**Record extracts:**
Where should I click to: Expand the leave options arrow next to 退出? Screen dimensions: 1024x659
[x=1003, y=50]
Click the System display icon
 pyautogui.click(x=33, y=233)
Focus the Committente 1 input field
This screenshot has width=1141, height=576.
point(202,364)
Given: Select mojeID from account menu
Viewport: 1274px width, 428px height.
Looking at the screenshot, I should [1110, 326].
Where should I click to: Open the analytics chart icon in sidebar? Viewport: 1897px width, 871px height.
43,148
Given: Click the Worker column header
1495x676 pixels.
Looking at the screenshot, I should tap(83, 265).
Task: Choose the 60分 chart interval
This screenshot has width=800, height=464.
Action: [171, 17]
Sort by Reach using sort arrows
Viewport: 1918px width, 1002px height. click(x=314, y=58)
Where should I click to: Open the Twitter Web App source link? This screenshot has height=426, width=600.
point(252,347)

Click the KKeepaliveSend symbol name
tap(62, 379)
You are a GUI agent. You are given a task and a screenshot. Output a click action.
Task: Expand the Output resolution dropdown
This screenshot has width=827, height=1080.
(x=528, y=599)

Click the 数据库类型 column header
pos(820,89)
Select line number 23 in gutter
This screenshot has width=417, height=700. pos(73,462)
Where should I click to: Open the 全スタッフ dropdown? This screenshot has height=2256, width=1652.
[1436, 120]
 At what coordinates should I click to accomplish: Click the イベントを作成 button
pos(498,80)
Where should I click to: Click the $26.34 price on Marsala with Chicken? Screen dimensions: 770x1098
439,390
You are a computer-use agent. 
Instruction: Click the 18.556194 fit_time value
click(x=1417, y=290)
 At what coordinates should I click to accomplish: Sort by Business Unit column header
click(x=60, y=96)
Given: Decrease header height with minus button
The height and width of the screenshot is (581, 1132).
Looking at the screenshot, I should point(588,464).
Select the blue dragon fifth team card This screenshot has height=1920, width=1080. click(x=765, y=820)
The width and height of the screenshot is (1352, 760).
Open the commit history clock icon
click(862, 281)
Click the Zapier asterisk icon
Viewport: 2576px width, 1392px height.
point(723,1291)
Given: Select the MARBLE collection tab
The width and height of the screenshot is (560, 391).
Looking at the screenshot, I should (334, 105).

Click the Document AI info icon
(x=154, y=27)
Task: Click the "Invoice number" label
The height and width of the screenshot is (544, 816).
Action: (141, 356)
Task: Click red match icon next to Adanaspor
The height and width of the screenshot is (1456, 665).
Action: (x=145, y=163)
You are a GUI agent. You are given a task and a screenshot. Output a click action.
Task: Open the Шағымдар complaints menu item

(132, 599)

**To do:**
Your answer should consist only of the lines above between the line holding "Where should I click to: Open the Twitter" and the line holding "Task: Click red match icon next to Adanaspor", inclusive, each transcribed exactly.

**Result:**
Where should I click to: Open the Twitter Web App source link? This screenshot has height=426, width=600.
point(252,347)

Click the KKeepaliveSend symbol name
tap(62, 379)
You are a GUI agent. You are given a task and a screenshot. Output a click action.
Task: Expand the Output resolution dropdown
This screenshot has width=827, height=1080.
(x=528, y=599)

Click the 数据库类型 column header
pos(820,89)
Select line number 23 in gutter
This screenshot has width=417, height=700. pos(73,462)
Where should I click to: Open the 全スタッフ dropdown? This screenshot has height=2256, width=1652.
[1436, 120]
 At what coordinates should I click to accomplish: Click the イベントを作成 button
pos(498,80)
Where should I click to: Click the $26.34 price on Marsala with Chicken? Screen dimensions: 770x1098
439,390
You are a computer-use agent. 
Instruction: Click the 18.556194 fit_time value
click(x=1417, y=290)
 At what coordinates should I click to accomplish: Sort by Business Unit column header
click(x=60, y=96)
Given: Decrease header height with minus button
The height and width of the screenshot is (581, 1132).
Looking at the screenshot, I should point(588,464).
Select the blue dragon fifth team card This screenshot has height=1920, width=1080. click(x=765, y=820)
The width and height of the screenshot is (1352, 760).
Open the commit history clock icon
click(862, 281)
Click the Zapier asterisk icon
Viewport: 2576px width, 1392px height.
point(723,1291)
Given: Select the MARBLE collection tab
The width and height of the screenshot is (560, 391).
Looking at the screenshot, I should (334, 105).

Click the Document AI info icon
(x=154, y=27)
Task: Click the "Invoice number" label
The height and width of the screenshot is (544, 816).
Action: (141, 356)
Task: Click red match icon next to Adanaspor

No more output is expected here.